S3a did its lazy seek in HADOOP-12444; HADOOP-13203 added the ability to declare that a filesystem instance was for random data, by setting the fs.s3a.experimental.fadvise to one of "normal", "sequential" and "random". Normal and sequential assume you want to read the entire file, so do a GET pos-EOF. Random IO only does a GET of max(bytes-requested, readahead-range) ,which delivers best performance for ORC/Parquet data

Azure wasb optimised for random IO in HADOOP-14535: assume sequential until the first backward seek(), at which point they assume random IO. S3A picked up that idea from in HADOOP-14965

this leaves the two stores input policies similar: as soon as there's a backwards seek(), abort the stream and switch into random IO mode.
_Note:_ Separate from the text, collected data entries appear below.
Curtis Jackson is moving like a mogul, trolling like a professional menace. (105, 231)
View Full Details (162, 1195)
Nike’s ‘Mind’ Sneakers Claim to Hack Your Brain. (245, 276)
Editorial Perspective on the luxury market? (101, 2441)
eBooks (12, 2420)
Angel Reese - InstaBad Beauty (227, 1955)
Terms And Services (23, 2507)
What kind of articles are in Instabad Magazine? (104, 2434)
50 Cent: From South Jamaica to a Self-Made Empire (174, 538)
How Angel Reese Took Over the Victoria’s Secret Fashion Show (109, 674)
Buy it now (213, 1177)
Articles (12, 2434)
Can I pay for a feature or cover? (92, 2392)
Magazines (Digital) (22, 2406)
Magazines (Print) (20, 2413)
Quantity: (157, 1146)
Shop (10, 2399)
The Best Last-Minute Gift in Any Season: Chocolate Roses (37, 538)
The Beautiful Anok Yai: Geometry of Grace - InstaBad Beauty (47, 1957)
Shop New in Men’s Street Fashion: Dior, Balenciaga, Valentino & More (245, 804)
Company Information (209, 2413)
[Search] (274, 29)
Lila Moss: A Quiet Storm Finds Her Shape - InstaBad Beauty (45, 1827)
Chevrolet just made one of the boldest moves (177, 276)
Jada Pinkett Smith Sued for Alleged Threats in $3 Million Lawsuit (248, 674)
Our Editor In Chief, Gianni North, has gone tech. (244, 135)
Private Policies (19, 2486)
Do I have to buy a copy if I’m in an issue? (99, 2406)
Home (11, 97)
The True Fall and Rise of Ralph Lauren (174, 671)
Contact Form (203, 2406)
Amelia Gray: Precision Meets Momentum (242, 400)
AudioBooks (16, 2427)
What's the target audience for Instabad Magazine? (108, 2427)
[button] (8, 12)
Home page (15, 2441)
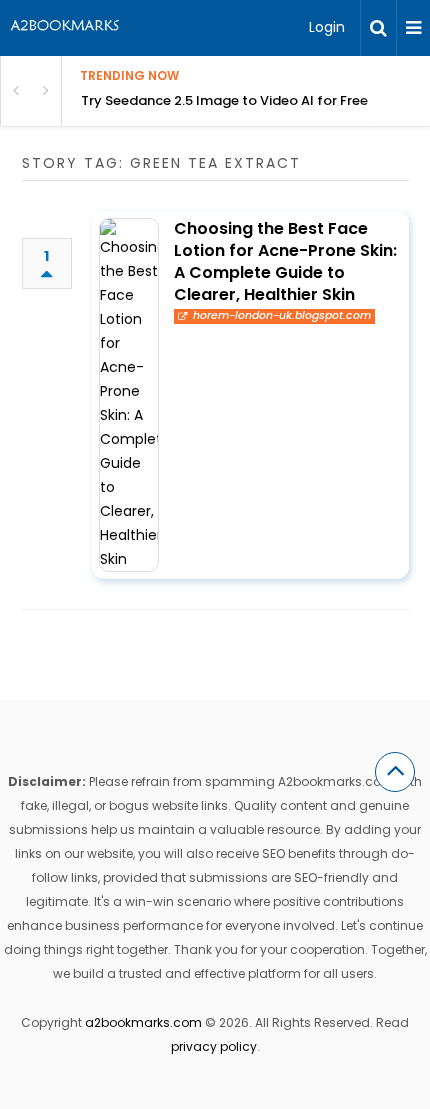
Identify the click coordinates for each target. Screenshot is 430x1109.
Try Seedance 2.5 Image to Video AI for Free (224, 100)
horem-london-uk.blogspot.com (282, 316)
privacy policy (214, 1046)
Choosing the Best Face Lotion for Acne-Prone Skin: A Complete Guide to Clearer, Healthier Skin (285, 261)
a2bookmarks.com (143, 1022)
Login (327, 27)
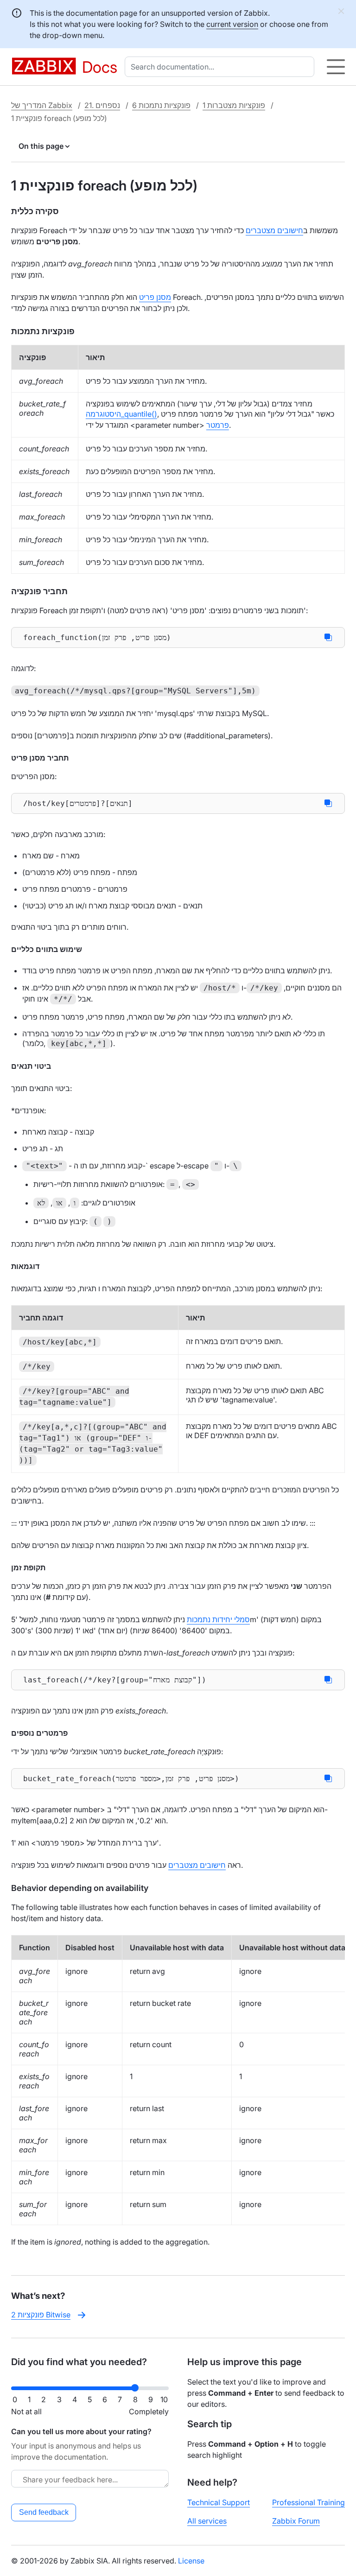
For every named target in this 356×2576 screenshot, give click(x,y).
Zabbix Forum (296, 2520)
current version (232, 24)
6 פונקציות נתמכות (161, 105)
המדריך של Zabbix (41, 105)
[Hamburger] (336, 66)
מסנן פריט (155, 297)
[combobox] (221, 67)
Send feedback (44, 2512)
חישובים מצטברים (274, 230)
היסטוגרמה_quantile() (121, 414)
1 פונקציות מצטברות (234, 105)
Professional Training (308, 2502)
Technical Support (218, 2502)
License (191, 2560)
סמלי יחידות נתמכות (218, 1619)
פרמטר (217, 425)
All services (207, 2520)
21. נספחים (102, 105)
This matches the base IO pattern of SequenceFile, ORC and Parquet IO, where a footer near the EOF is read, then you go back to the first stripe in the file with columns you care about, read the summary there, maybe go backwards to read some actual column values, or go on to the next stripe....

medb commented 6 years ago

Thank you Steve, this is a very helpful explanation!

I have tested adaptive range reads approach and for Spark SQL that reads Parquet files it works only if random access state for an object is preserved between channel instances - looks like it uses 2 different channels to read footer and after that column data and if 1st channel that reads footer detects that this is a random access file (based on backward seeks) it should pass this information to the channel that will read column data - I achieved this by storing all object paths that were detected to have random access in LRU cache and check it during new channel creation.

Another hint that I use, is that when footer size (last 8 bytes of a file) is read it also means that this is a random access file, but it's less universal signal than backward seeks, I guess.

steveloughran commented 6 years ago

In HADOOP-15229 I've proposed adding a builder API to FileSystem.open(); fadvise options would be one of the features this features which will be available.